> **Your goal**: Could you please return each line of the data that has the word "agent"?

> **Pixel coordinate grounding data**:
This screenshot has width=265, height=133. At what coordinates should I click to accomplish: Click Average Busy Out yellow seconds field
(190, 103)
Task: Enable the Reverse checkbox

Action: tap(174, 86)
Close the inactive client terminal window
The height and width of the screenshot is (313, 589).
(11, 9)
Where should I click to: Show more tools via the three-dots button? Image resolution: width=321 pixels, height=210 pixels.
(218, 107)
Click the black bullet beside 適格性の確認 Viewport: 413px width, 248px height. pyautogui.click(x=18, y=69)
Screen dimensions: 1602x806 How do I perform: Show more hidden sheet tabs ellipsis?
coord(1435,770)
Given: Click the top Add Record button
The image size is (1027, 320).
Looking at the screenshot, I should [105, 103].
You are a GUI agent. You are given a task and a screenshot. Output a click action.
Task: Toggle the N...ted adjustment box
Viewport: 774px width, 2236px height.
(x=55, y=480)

...

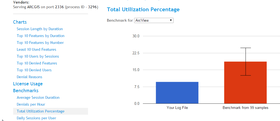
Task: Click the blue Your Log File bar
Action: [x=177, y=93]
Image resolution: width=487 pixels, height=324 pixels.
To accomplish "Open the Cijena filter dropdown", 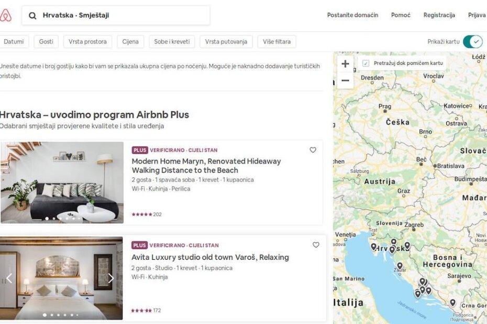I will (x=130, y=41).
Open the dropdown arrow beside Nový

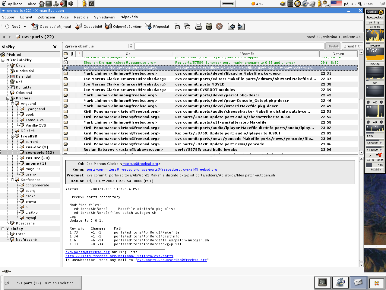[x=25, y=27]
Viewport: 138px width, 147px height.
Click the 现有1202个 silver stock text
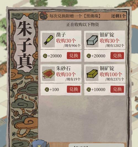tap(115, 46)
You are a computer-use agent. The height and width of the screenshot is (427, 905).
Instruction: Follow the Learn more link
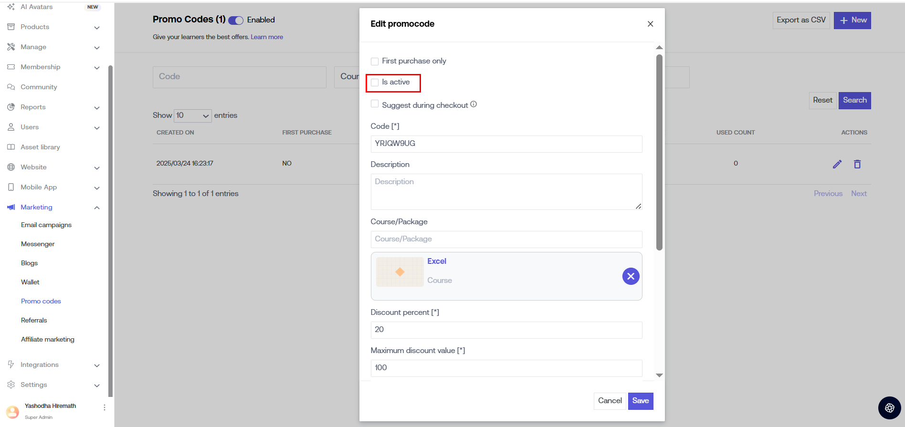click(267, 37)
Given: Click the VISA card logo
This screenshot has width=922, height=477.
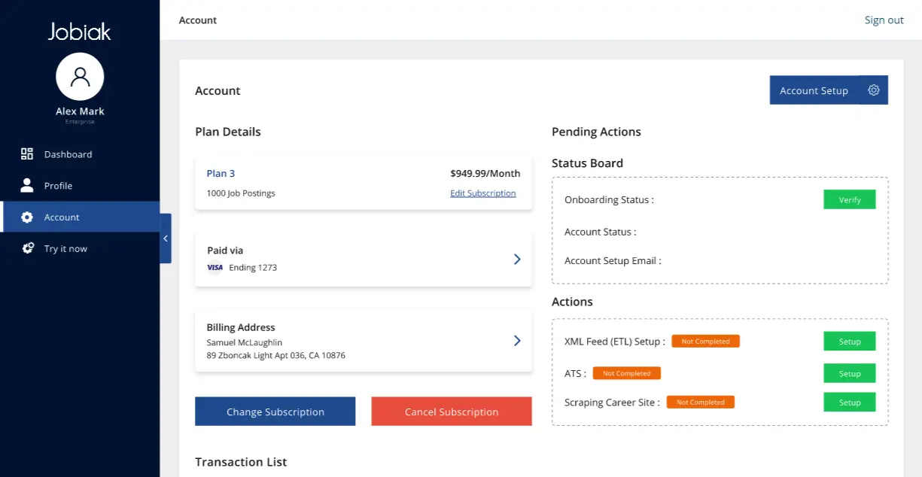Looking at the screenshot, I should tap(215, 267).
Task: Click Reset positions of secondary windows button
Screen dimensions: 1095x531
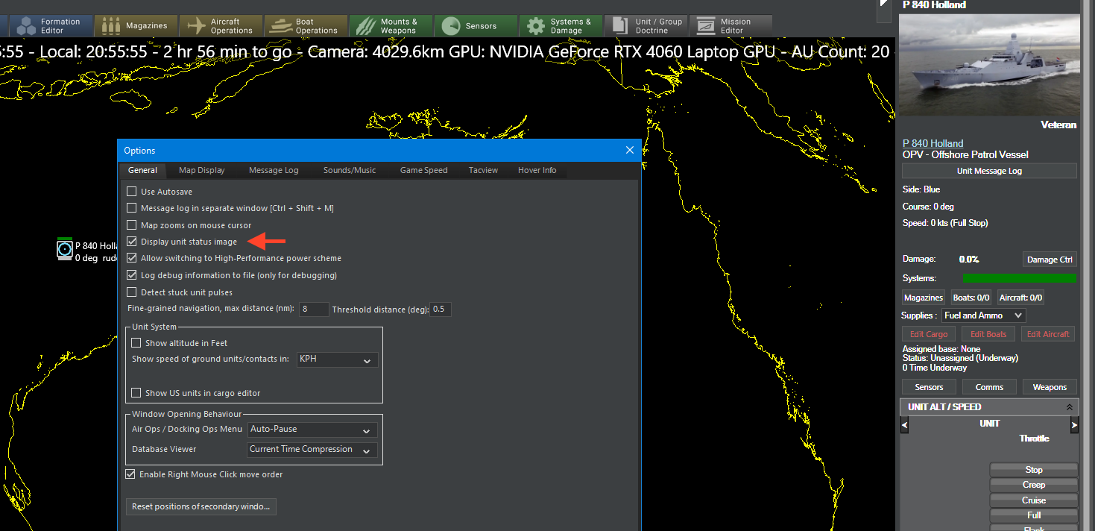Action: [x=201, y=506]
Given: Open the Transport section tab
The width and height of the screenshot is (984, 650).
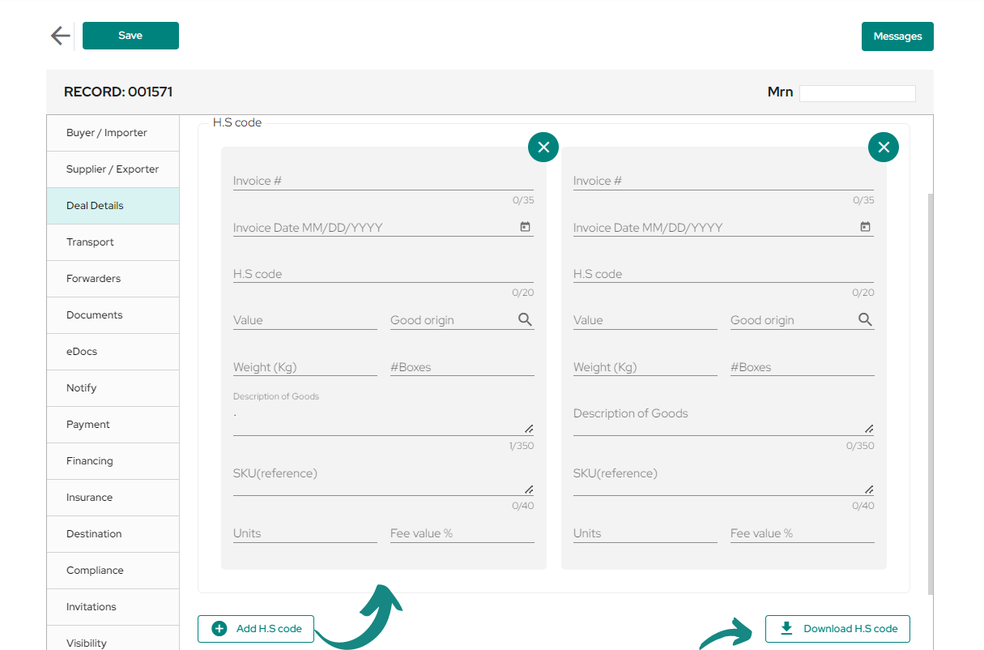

--

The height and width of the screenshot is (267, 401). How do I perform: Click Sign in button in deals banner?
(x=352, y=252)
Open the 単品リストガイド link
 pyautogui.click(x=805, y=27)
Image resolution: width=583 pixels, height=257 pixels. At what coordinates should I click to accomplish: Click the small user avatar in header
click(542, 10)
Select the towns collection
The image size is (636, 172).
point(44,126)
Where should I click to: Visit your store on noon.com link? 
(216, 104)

> **Expected answer**:
You are a GUI agent. You are given a task and a screenshot. Output a click action.
You are a computer-use agent. The height and width of the screenshot is (427, 905).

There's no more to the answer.